When Does Good News Feel Bad

The first time I went to see a Doctor about my bowel it was 1993, and I was almost 14. I had been experiencing agonising pain, bloating, and so on and so forth. My doctor quickly dismissed me as having Irritable Bowel Syndrome (IBS) and so began twenty years of negotiation with GP’s about how ill I really was.

Over the years I was given various medications, none of which worked, some of which made things worse. One, Peppermint Capsules, would actually leave me feeling like my insides were being burned so bad I would collapse in tears after taking a capsule, unsure how to get through the next few hours. In the end I stopped taking any medications I was given deciding nothing was better than what I was being given.

Over the years my symptoms got worse and my general health with it, developing severe depression and a mood disorder which was likened to bipolar, acne in my late twenties, migraines, a cerebral atrophy, a strange rash which comes and goes at will. Along with catching anything and everything going.

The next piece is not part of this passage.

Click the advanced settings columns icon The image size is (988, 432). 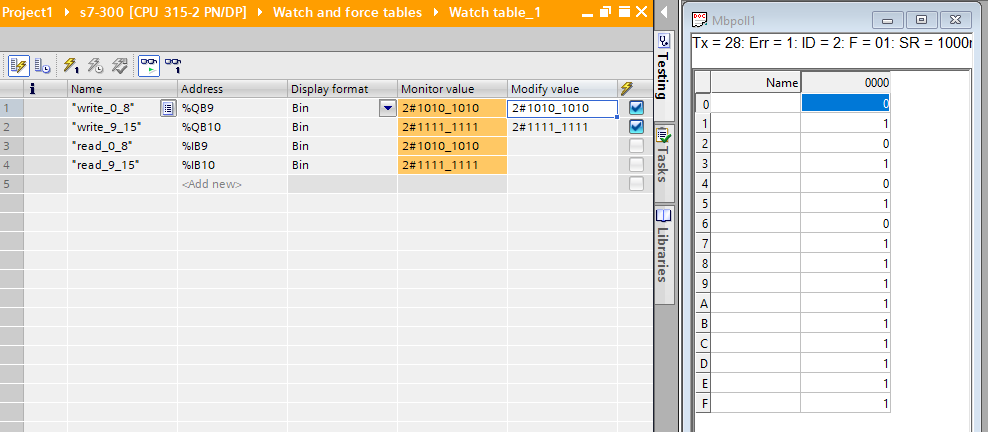(x=43, y=65)
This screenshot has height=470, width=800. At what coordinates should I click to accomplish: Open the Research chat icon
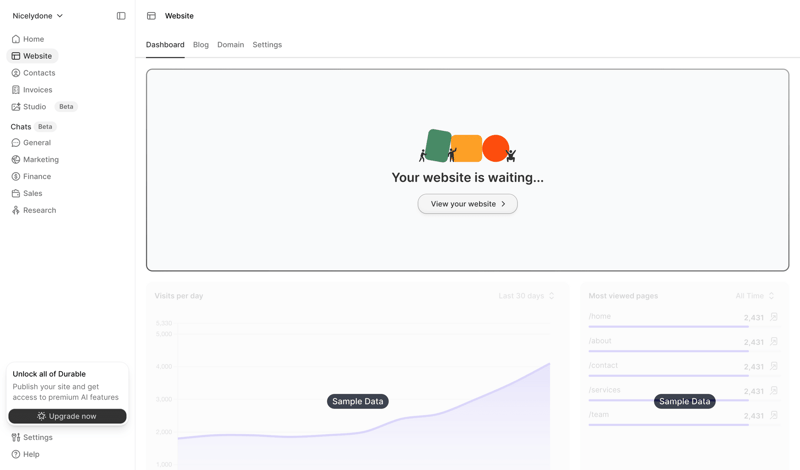click(x=16, y=211)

I’ve spent weeks at a time in hospital because normal pain medication can’t manage my pain, and still was told by GP’s I only had IBS and to get on with my life.

I was also told by one GP to “stop wasting his time, it was all in my head”

After twenty years of agonising suffering I finally saw a GP who listened to me and agreed to refer me to a specialist, this was a year ago now.

I now know one year and 7 tests on that I have an allergy to gluten but there is also something else going on. They thought. I had Crohns or Colitis but yesterday a month after the tests were done and after multiple phone calls chasing the results, these were ruled out.

I now have to have more tests while they go down different avenues as my consultant is convinced I do have something wrong.

The problem is that being British and being under the NHS means that you have one test, then it takes 4 weeks for the results to get back to the consultant, then it takes them a week at least to review them and decide next steps. I have been doing this dance for a year now and I am getting sicker, I can’t even walk to my local shops 5 mins away any more. I have had to stop working and all because the NHS works at a snails pace.

So why does good news become bad news? For me I need a diagnosis, I need to know what is wrong and start treatment so that I can get well and get working so that my life stops falling apart around me.

Finding out that the test results were normal yesterday should have been good news. But to me it was heartbreaking because I know I have at least another two months now before I get the next set of test results, given I don’t even have an appointment yet. Which is two more months I’m not working, two more months I’m getting sicker, two more months I can’t pay my rent.

I want my life back, and I want to know why it took me twenty years to get to this point and why it has to take over a year to get a diagnosis once I do get to this point?